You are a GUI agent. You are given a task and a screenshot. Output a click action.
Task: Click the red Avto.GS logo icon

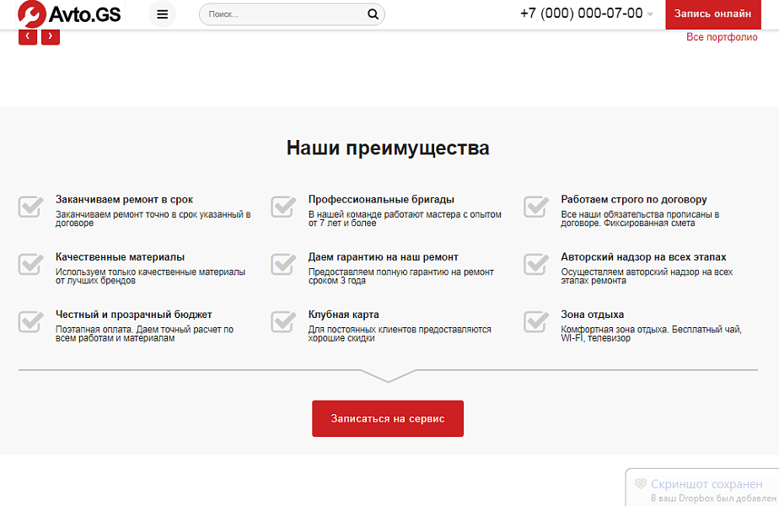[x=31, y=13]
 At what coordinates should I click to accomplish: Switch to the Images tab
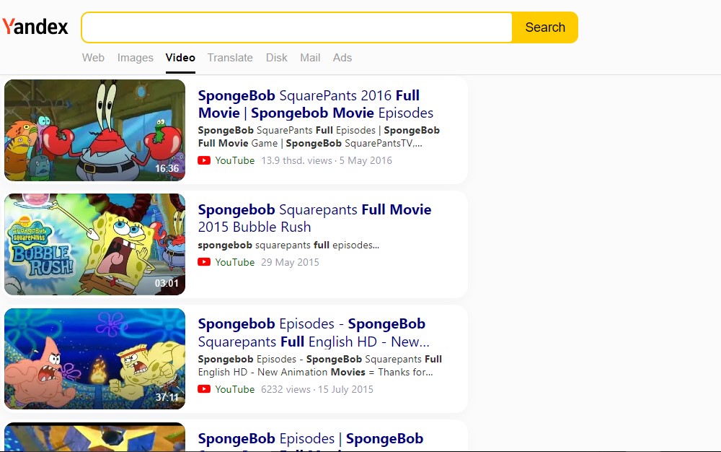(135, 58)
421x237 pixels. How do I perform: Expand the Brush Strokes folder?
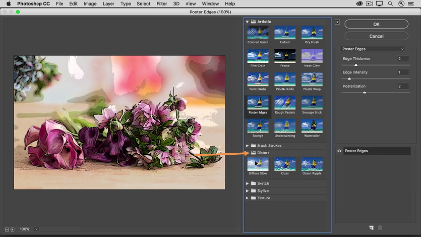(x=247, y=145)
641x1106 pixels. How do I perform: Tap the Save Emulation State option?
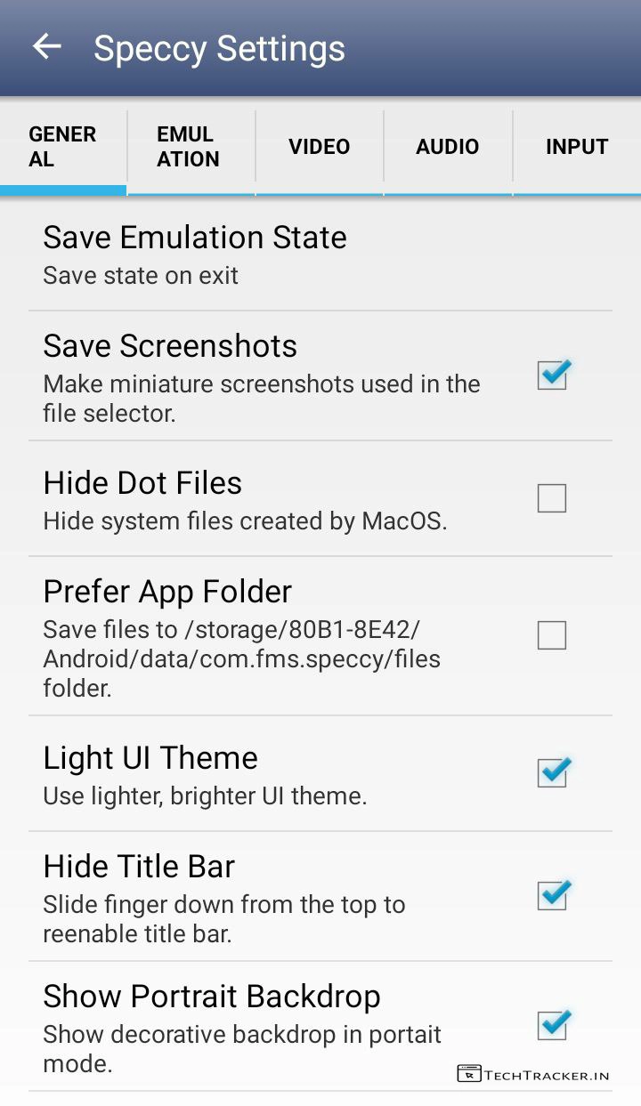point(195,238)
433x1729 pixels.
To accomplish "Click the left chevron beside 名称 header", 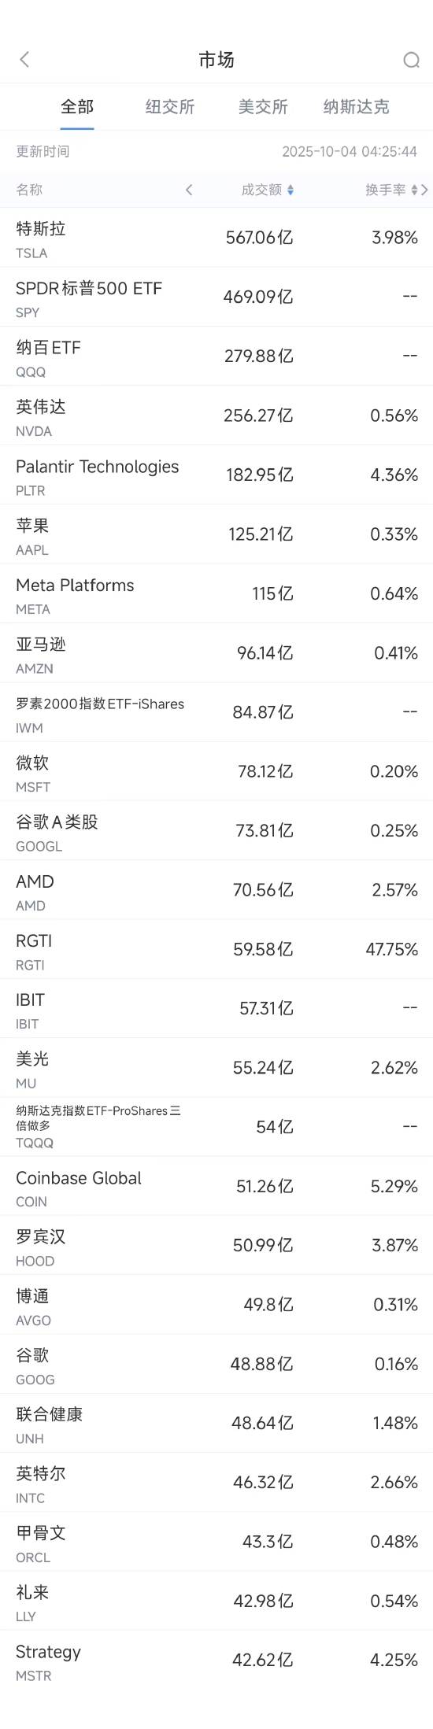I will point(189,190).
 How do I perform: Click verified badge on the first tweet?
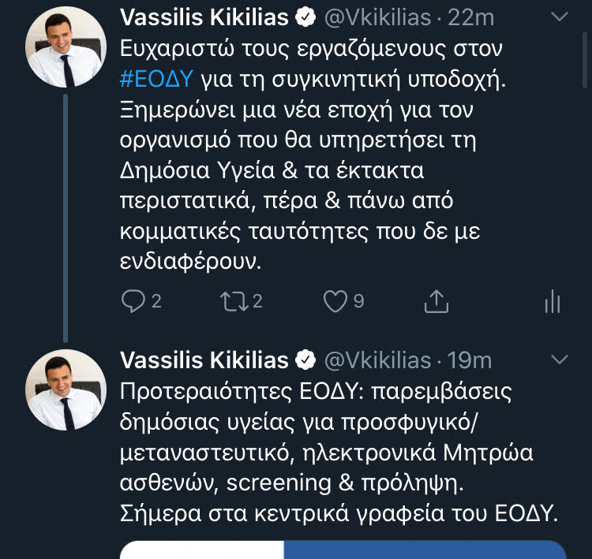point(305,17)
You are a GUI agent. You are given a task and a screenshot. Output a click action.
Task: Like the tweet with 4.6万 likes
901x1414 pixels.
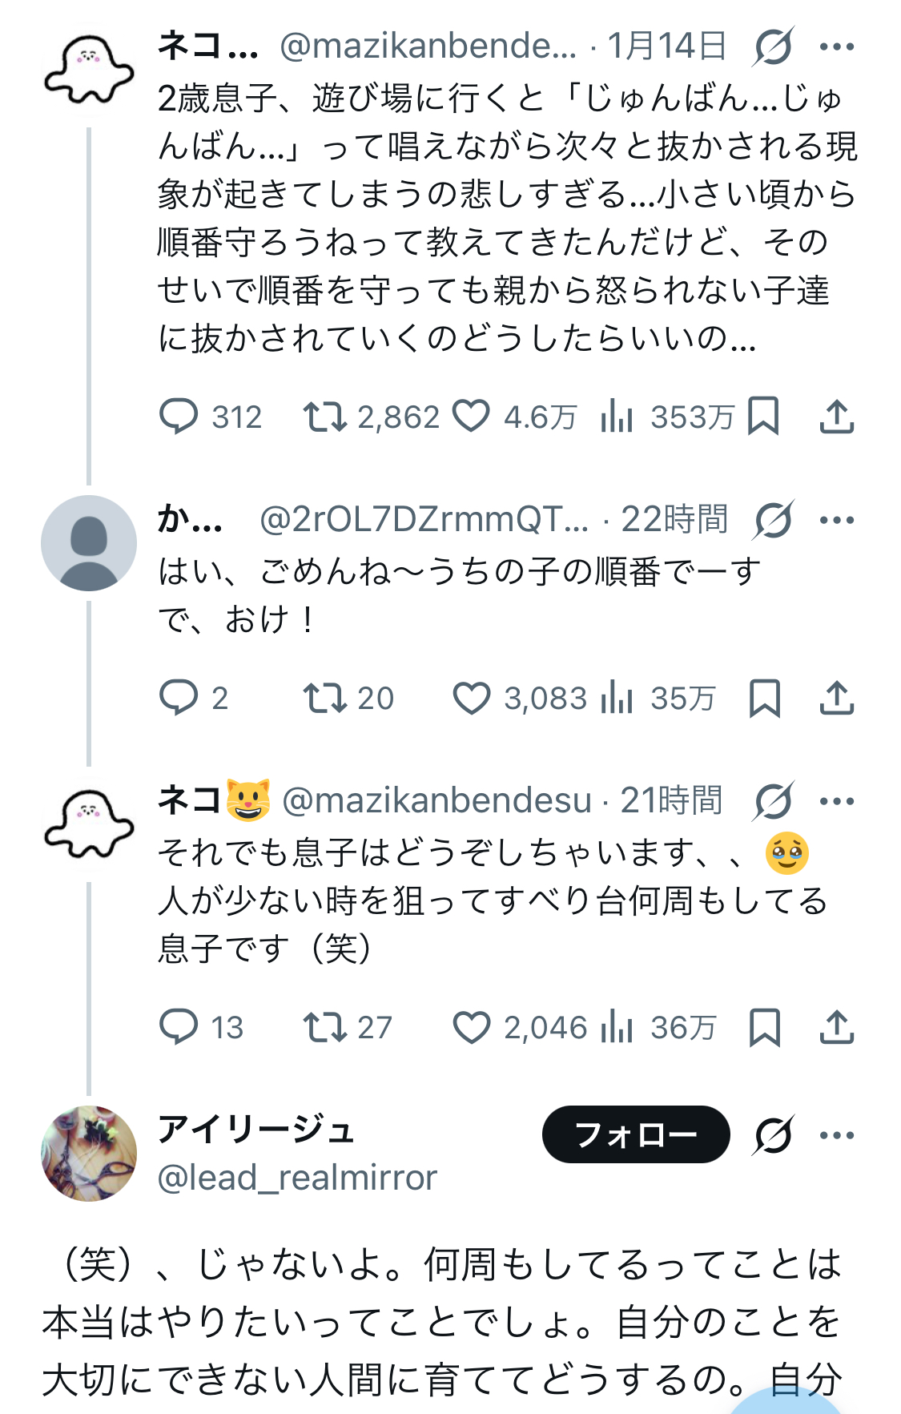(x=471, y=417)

• PROBLEM DESCRIPTION: The line containing "How do I perform: Click" and each line after it through the end of the listing above are to be written out exactly, without the pictures.

• TASK SOLUTION:
 How do I perform: Click verified badge on the first tweet?
point(305,17)
You are a GUI agent. You are given a task and a screenshot. Output a click action.
Task: Like the tweet with 4.6万 likes
901x1414 pixels.
(x=471, y=417)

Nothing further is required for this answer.